Please copy out the entries below exactly, beginning with the line that contains "This screenshot has height=361, width=900." and ending with the line that contains "Given: Click the NVIDIA Corporation cell", and include nothing outside that span.

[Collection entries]
::::

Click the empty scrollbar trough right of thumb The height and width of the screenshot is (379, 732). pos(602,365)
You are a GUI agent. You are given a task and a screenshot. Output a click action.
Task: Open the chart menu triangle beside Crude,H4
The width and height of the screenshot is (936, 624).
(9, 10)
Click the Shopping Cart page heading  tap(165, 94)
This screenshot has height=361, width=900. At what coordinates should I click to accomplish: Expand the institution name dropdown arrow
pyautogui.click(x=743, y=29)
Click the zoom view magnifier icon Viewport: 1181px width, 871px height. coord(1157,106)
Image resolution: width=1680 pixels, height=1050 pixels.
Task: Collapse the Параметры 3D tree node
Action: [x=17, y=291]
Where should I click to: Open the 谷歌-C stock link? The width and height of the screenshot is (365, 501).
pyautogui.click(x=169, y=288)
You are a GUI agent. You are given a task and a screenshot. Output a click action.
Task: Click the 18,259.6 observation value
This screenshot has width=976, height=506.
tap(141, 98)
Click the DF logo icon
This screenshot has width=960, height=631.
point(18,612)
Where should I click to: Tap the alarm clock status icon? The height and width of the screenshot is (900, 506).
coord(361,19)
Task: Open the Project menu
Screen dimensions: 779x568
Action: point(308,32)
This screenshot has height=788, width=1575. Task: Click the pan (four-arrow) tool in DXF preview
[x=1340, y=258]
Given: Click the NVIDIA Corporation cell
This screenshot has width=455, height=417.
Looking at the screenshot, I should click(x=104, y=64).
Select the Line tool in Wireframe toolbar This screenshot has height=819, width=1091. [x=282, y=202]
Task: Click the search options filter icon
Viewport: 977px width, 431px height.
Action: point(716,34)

::::

TASK ANSWER:
This screenshot has height=361, width=900. At what coordinates should I click to accomplish: Expand the institution name dropdown arrow
pyautogui.click(x=743, y=29)
Click the zoom view magnifier icon Viewport: 1181px width, 871px height. coord(1157,106)
Image resolution: width=1680 pixels, height=1050 pixels.
Task: Collapse the Параметры 3D tree node
Action: [x=17, y=291]
Where should I click to: Open the 谷歌-C stock link? The width and height of the screenshot is (365, 501).
pyautogui.click(x=169, y=288)
You are a GUI agent. You are given a task and a screenshot. Output a click action.
Task: Click the 18,259.6 observation value
This screenshot has width=976, height=506.
tap(141, 98)
Click the DF logo icon
This screenshot has width=960, height=631.
point(18,612)
Where should I click to: Tap the alarm clock status icon? The height and width of the screenshot is (900, 506).
coord(361,19)
Task: Open the Project menu
Screen dimensions: 779x568
Action: point(308,32)
This screenshot has height=788, width=1575. Task: Click the pan (four-arrow) tool in DXF preview
[x=1340, y=258]
Given: Click the NVIDIA Corporation cell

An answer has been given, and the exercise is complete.